▶ **Страница**

----------------

В период напряженных отношений с Ликой Алексей Арсеньев уже начинающий писатель, но не поэт, а прозаик. Однако то, что он написал и опубликовал, вызывает у него глубокое неудовлетворение. Для себя он понял, что так называемая тенденциозная литература с гражданскими, политическими и социальными темами, вскрывающая «социальные контрасты» и «язвы» общества, для него неприемлема. Творчество, основанное на каком-либо «знании предмета» – например, истории России или истории «вырождения дворянства» – тоже не кажется ему искусством.

Арсеньева влечет точность и правдивость описаний, но и она понимается им скорее как средство, не как цель искусства. Образ или представление, созданные художником, считает Арсеньев, важны не сами по себе, а по тому, чтоґскрывается «за» ними. Этот предлог «за» становится у него почти термином, аналогом которого в некоторой степени может быть символ «прозрачности» в теориях символистов и, конкретно, – у Вяч. Иванова. Свою страсть к накоплению впечатлений и к путешествиям он пытается объяснить Лике, нагромождая неопределенные местоимения и со всей определенностью акцентируя только этот предлог: «Иногда какое-нибудь представление о чем-нибудь вызывает во мне такое мучительное стремление туда, где мне что-нибудь представилось, то есть к чему-то тому, что за этим представлением, – понимаешь: за! – что не могу тебе выразить» (VI, 270).

В этот период он осознает в себе мучительное, «корыстное» стремление не дать исчезнуть бесследно ни одному, даже малейшему впечатлению. Накопление впечатлений существенно для Арсеньева потому, что он пытается постичь природу несоответствия, «зазора» между действительностью и воспоминанием о ней. Впечатление от реальности, след, оставленный от нее в душе остается «странным» ее подобием, природу которого необходимо уловить: «Вот он мелькнул, этот извозчик, и все, чем и как он мелькнул, резко мелькнуло и в моей душе и, оставшись в ней каким-то странным подобием мелькнувшего, как еще долго и тщетно томит ее!» (VI, 231).

Одновременно предметом рефлексии становится для него природа собственного отчужденного наблюдения жизни, в том числе и самонаблюдения. Метафизическое одиночество личности, открытое Арсеньевым в младенчестве и детстве, сейчас приобретает специфический оттенок неминуемого одиночества художника, которое иногда достигает у него высшей степени какого-то «гибельного восторга» (VI, 226)[319].

Характерна неожиданная реакция Лики на попытку Арсеньева разделить с ней свои художественные наблюдения: «Я страстно желал делиться с ней наслаждением своей наблюдательности, изощрением этой наблюдательности, хотел заразить ее своим беспощадным отношением к окружающему <…> „Как тебе не совестно! – сказала она с брезгливым сожалением. – Неужели ты правда такой злой, гадкий?“» (VI, 218–219).

----------------

▶ **Исходные данные**
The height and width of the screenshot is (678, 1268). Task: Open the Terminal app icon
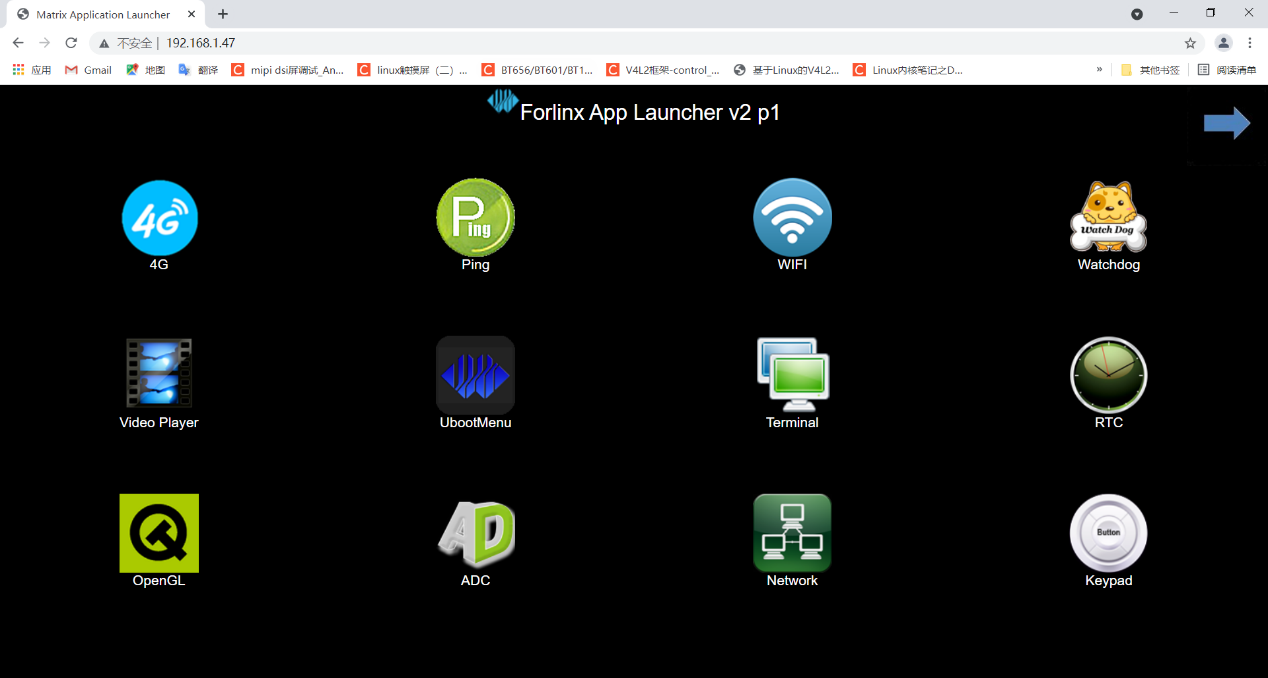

----------------

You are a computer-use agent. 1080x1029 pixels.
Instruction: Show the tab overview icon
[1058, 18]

----------------

▶ **Описание задания**
Перепишите без изменений отрывок текста об Алексее Арсеньеве от «В период напряженных» до «кажется ему искусством.».

▶ **Решение задачи**
В период напряженных отношений с Ликой Алексей Арсеньев уже начинающий писатель, но не поэт, а прозаик. Однако то, что он написал и опубликовал, вызывает у него глубокое неудовлетворение. Для себя он понял, что так называемая тенденциозная литература с гражданскими, политическими и социальными темами, вскрывающая «социальные контрасты» и «язвы» общества, для него неприемлема. Творчество, основанное на каком-либо «знании предмета» – например, истории России или истории «вырождения дворянства» – тоже не кажется ему искусством.